### [Do this]
Please count the lines in the items below that contain the string "screenshot" and reply with only that number.
-- Begin Dataset entries --
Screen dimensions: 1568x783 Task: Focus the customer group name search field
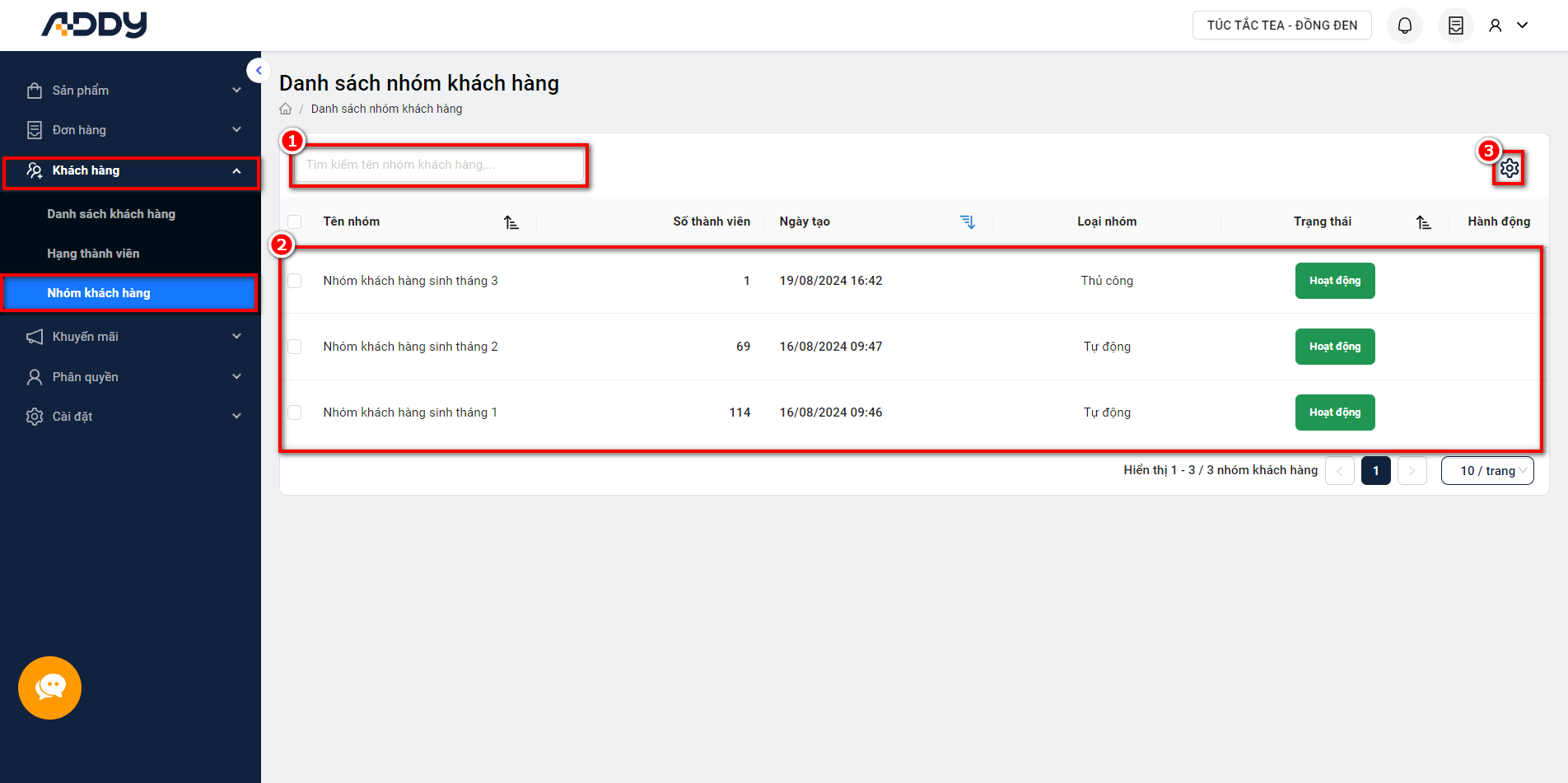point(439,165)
-- End Dataset entries --
-- Begin Dataset entries --
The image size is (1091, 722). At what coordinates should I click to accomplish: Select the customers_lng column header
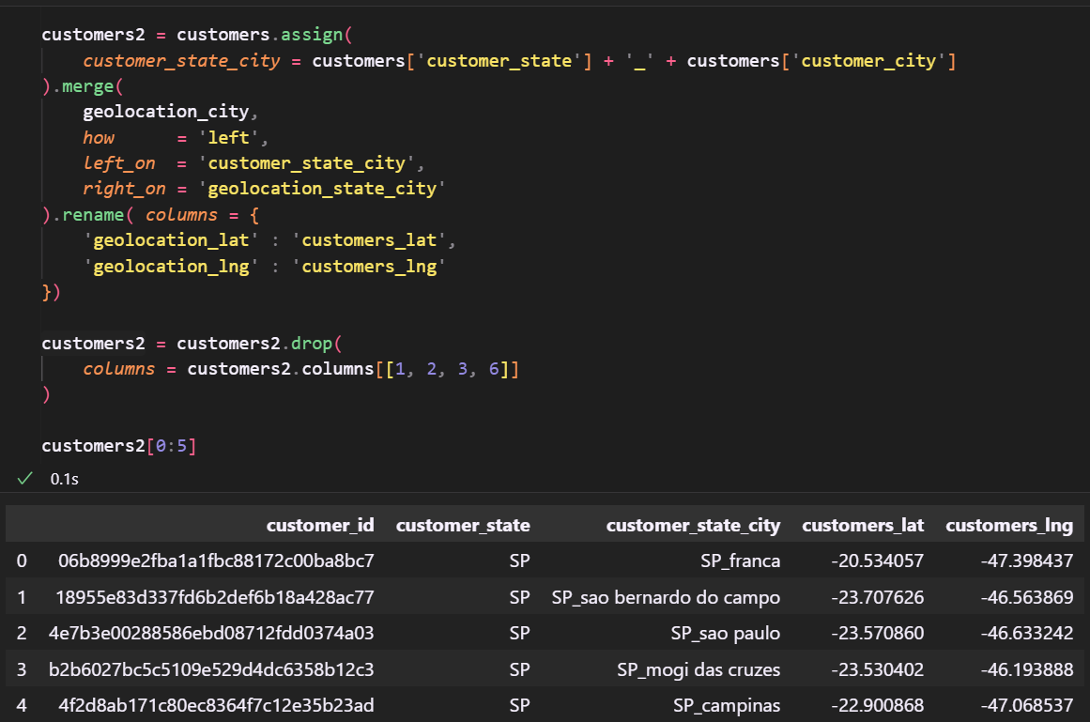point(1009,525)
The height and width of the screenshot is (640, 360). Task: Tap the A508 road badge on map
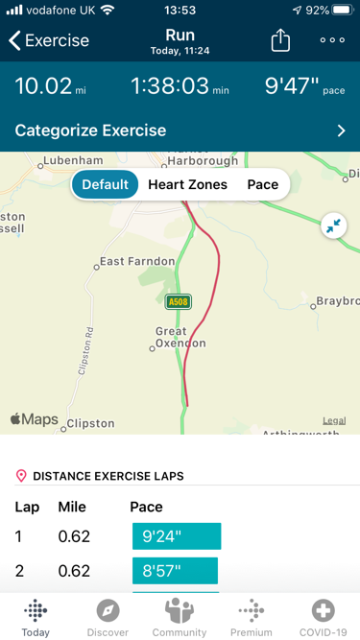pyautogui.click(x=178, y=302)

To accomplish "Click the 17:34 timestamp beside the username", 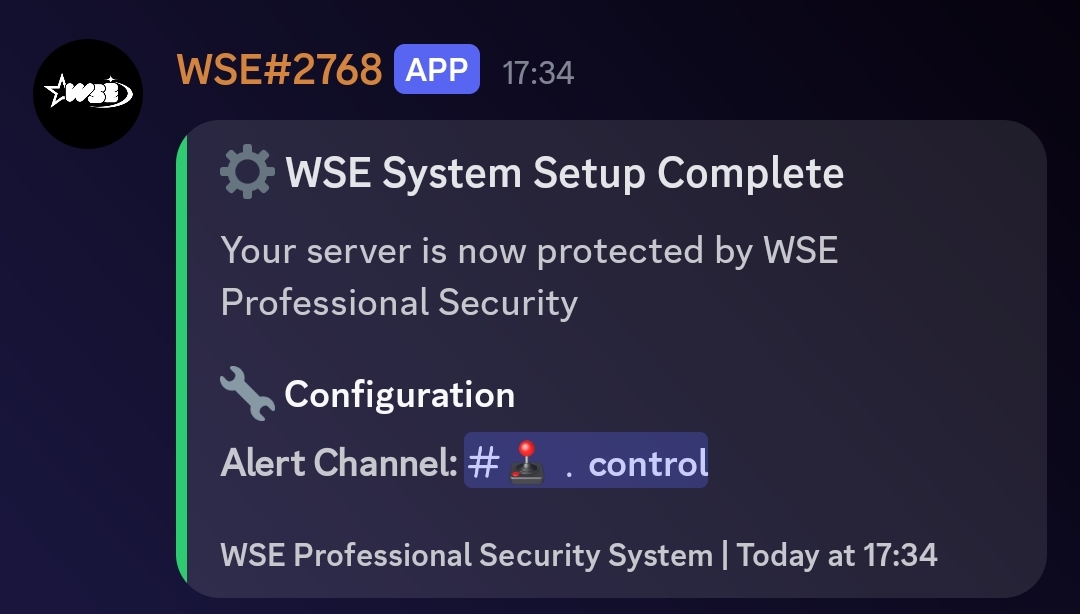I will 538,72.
-- End Dataset entries --
-- Begin Dataset entries --
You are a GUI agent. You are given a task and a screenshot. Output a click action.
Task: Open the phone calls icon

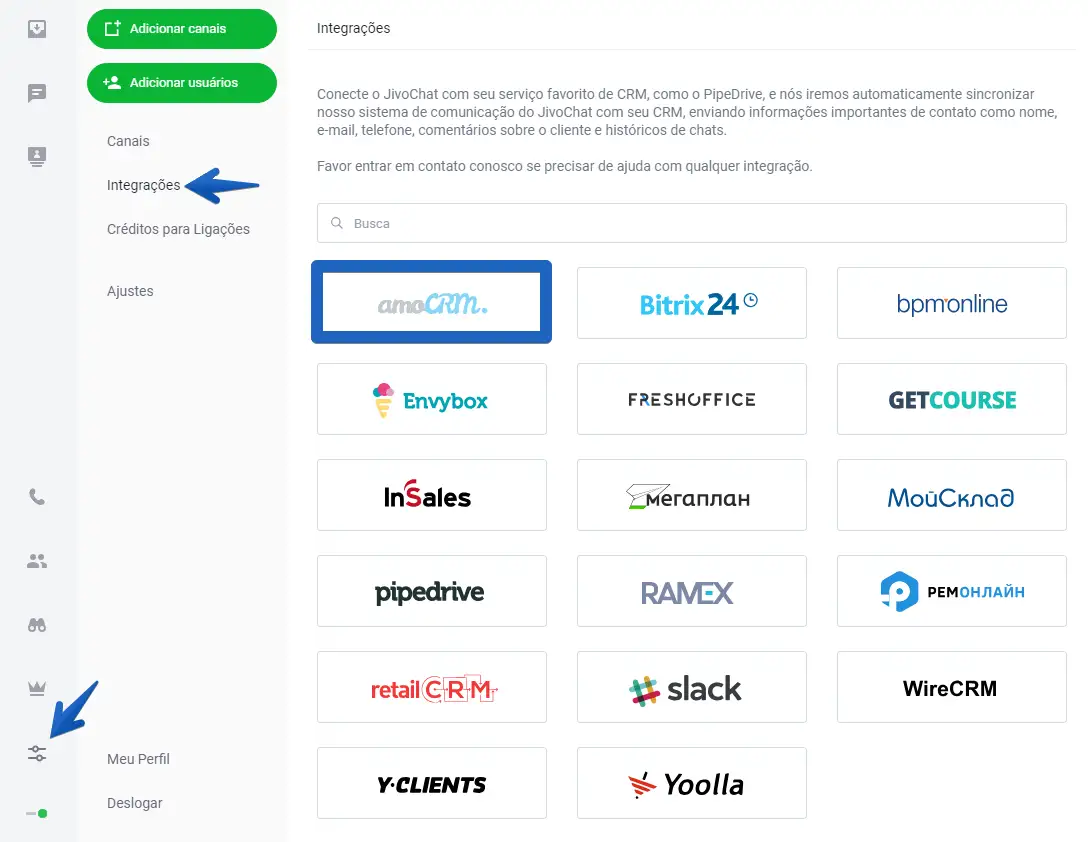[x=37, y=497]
-- End Dataset entries --
### [Answer to this exercise]
2